Camping in Springbrook National Park, so far away from any light pollution, meant that the Milky Way was resplendent – so much so that we met some local astronomy enthusiasts who surprised us in the middle of the night by setting up their telescope array right next to us, leading to a fascinating chat with new mates under the stars, and a quick tour of the galaxy.

In the day, it’s easy to explore a huge number of spectacular waterfalls including Purling Brook Falls – one of Queensland’s highest – just a short walk from the national parks campsite.

It was here that we learned about the volcano. The national park is well signposted with relevant info on the region, which is how we learned that as we stood at the brink of a 100m cliff face watching a stream tumble fearlessly over it, we were actually on the remnants of the volcano’s high flank, and now gazed out over the Southern Hemisphere’s largest volcanic caldera – formerly the void inside the volcano itself, known these days as the Tweed Valley.

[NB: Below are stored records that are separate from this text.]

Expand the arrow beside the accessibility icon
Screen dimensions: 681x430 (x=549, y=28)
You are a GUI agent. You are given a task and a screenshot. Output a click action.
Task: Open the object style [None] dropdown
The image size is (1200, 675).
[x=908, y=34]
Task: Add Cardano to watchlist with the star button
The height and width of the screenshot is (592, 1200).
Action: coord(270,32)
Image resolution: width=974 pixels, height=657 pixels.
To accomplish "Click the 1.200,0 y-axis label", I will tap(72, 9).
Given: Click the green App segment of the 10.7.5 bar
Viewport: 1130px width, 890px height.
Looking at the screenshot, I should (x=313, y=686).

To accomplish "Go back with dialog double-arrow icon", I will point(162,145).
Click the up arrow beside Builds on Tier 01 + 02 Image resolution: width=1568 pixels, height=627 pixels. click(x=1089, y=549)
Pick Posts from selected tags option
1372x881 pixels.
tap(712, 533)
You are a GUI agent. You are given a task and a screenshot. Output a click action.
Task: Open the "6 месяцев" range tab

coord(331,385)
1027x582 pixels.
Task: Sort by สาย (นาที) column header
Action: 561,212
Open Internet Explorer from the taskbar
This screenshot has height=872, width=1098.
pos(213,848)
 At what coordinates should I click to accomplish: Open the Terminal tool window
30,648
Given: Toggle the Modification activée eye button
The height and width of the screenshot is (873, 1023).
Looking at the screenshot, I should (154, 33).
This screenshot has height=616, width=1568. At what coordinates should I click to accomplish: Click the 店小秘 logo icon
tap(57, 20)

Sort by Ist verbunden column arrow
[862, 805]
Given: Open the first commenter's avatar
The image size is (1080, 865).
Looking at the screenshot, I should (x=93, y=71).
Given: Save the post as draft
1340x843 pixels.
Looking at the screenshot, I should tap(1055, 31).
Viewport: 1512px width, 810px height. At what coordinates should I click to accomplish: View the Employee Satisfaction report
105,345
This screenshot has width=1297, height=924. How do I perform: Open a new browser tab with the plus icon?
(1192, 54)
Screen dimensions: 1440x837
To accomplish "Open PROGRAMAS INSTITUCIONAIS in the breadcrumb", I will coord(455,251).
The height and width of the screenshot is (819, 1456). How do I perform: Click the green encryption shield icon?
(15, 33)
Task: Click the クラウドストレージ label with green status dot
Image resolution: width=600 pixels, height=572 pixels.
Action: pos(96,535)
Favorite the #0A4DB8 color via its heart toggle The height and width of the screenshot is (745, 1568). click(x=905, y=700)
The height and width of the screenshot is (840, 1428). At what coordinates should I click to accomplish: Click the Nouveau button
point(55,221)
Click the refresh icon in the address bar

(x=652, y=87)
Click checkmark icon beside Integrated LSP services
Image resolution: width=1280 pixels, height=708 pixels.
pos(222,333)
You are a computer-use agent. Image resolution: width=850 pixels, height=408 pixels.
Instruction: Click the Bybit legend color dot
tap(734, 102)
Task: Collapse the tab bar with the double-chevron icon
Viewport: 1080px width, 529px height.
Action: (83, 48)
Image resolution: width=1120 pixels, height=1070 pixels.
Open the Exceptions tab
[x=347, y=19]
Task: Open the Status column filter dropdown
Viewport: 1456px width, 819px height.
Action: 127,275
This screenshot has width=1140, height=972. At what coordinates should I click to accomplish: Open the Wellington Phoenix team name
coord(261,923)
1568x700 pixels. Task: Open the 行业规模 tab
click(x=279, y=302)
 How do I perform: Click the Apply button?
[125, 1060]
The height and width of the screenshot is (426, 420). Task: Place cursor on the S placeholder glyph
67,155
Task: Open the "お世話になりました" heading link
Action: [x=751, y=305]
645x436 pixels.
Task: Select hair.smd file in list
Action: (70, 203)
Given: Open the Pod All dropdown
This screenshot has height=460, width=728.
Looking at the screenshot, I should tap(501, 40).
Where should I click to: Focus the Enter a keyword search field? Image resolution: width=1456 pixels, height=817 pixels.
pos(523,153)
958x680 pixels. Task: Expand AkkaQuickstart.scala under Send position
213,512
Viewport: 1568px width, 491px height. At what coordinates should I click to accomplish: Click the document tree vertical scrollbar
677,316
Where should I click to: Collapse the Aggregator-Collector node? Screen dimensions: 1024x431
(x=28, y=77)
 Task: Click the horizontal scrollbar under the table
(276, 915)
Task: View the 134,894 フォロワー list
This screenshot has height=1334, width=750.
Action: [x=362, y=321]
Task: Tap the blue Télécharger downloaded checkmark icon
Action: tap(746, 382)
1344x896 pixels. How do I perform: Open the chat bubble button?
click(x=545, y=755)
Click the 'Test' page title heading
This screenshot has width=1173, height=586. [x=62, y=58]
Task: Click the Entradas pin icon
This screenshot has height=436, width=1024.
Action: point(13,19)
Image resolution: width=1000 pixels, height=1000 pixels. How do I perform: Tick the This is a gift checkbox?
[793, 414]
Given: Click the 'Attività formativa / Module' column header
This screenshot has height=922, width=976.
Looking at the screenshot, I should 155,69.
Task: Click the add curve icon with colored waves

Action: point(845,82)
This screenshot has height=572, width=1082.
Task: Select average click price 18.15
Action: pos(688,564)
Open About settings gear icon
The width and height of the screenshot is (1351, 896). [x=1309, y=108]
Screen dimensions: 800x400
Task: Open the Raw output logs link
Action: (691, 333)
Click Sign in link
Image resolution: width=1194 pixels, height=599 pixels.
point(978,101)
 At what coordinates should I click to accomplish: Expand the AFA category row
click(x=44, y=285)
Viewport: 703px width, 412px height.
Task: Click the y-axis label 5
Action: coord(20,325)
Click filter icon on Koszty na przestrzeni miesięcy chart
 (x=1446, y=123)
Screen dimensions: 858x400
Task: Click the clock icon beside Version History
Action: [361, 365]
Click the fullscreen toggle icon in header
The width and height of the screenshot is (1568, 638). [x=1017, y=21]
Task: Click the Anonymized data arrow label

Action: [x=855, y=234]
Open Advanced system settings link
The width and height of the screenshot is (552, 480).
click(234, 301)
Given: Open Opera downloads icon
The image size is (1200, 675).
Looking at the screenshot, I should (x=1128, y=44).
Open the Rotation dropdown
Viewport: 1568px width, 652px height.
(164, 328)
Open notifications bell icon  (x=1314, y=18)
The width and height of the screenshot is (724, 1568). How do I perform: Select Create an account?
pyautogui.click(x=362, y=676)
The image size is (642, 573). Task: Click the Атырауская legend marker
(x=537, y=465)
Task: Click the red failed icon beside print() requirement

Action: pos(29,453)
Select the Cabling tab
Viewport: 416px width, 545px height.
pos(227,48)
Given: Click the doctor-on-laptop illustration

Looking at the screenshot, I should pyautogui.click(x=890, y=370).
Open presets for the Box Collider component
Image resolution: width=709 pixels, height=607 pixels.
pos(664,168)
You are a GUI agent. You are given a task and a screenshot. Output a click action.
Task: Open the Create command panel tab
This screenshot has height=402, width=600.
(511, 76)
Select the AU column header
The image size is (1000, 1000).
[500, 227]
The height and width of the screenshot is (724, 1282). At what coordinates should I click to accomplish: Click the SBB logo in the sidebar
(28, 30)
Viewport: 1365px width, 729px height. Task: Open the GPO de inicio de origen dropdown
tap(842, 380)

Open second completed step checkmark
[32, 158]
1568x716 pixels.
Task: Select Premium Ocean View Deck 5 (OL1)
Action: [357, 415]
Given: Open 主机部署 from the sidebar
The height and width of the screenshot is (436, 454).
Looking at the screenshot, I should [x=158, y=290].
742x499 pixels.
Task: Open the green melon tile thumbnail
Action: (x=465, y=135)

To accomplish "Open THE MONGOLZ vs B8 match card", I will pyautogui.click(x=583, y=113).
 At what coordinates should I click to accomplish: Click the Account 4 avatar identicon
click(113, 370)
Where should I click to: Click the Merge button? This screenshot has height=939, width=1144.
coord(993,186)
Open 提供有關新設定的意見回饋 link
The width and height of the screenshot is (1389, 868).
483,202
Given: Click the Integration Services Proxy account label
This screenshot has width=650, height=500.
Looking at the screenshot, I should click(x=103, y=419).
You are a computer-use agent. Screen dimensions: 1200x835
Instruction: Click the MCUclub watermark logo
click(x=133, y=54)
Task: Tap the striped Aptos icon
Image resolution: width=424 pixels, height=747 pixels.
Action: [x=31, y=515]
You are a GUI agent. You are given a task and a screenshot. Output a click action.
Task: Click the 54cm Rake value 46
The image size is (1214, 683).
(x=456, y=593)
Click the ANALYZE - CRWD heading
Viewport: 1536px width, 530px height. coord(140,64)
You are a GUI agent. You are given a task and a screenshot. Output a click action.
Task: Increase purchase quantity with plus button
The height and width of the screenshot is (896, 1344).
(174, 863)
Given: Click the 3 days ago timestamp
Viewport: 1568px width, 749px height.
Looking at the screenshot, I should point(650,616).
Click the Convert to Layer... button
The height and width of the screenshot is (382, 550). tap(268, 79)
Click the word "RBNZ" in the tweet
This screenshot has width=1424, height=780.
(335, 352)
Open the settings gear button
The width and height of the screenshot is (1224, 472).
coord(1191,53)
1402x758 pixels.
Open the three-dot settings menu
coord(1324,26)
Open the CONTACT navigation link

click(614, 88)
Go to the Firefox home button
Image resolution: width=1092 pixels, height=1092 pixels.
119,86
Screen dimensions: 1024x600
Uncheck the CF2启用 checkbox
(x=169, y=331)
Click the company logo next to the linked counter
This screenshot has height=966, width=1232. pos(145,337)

There are quite a few lookouts in the area but it is at one in particular that the volcano fully reveals itself to you. Best of All is the name of the lookout, and from here, you can stand on a platform on a cliff edge and see that you are on the inside rim of a vast, cliff-lined curve. That curve sweeps around towards the Gold Coast in the north (you can see the distant skyscrapers against the shining sea) and also around towards the south – where from here you can see all the way back to the sweep of Cape Byron itself, and the lighthouse where we began our adventure into Australia’s secret volcano – hidden perfectly in plain sight.Then we had a quick, easy drive back up the highway to give back the camper and fly out.


Day 5
Road trip highlights

  • Where the best view was?
    Filmed at Pat Morton Lookout at Lennox. Filmed the van on a headland at Hastings Point.
  • Where was your favourite place/town visited and why? Springbrook National Park for waterfalls, views and star timelapse photography – never been before.
  • What was your favourite experience/activity & why? Filming stars and Milky Way because by chance we met some astronomers doing the same who talked about all the gear, showed us some planets, nebulae and star systems. Also the whale watching experience on Gold Coast.
  • Top highlights? Milky Way at Springbrook National Park, whales from Hastings Point/Gold Coast.
  • Favourite pub/restaurant? The Stunned Mullet fish and chip shop in Cabarita for takeaway burgers.
  • Did you have a favourite Holiday Park you stayed in and why? Hastings Point Holiday Park – right next to the water. Totally authentic Australian holiday park experience – mostly local tourists who were very regular visitors to the park.
  • What would be your top tip for other campervan travellers? Voyager is an excellent vehicle – set-up is great, quick and easy to set up and put away the bed. Loads of space for storage and hanging out. Table/desk is excellent for working on a laptop. Bring a coffee plunger or moka pot if you’re a coffee addict.
  • What is your greatest memory of the whole campervan holiday? Whale encounters at the Gold Coast and from Hastings Point.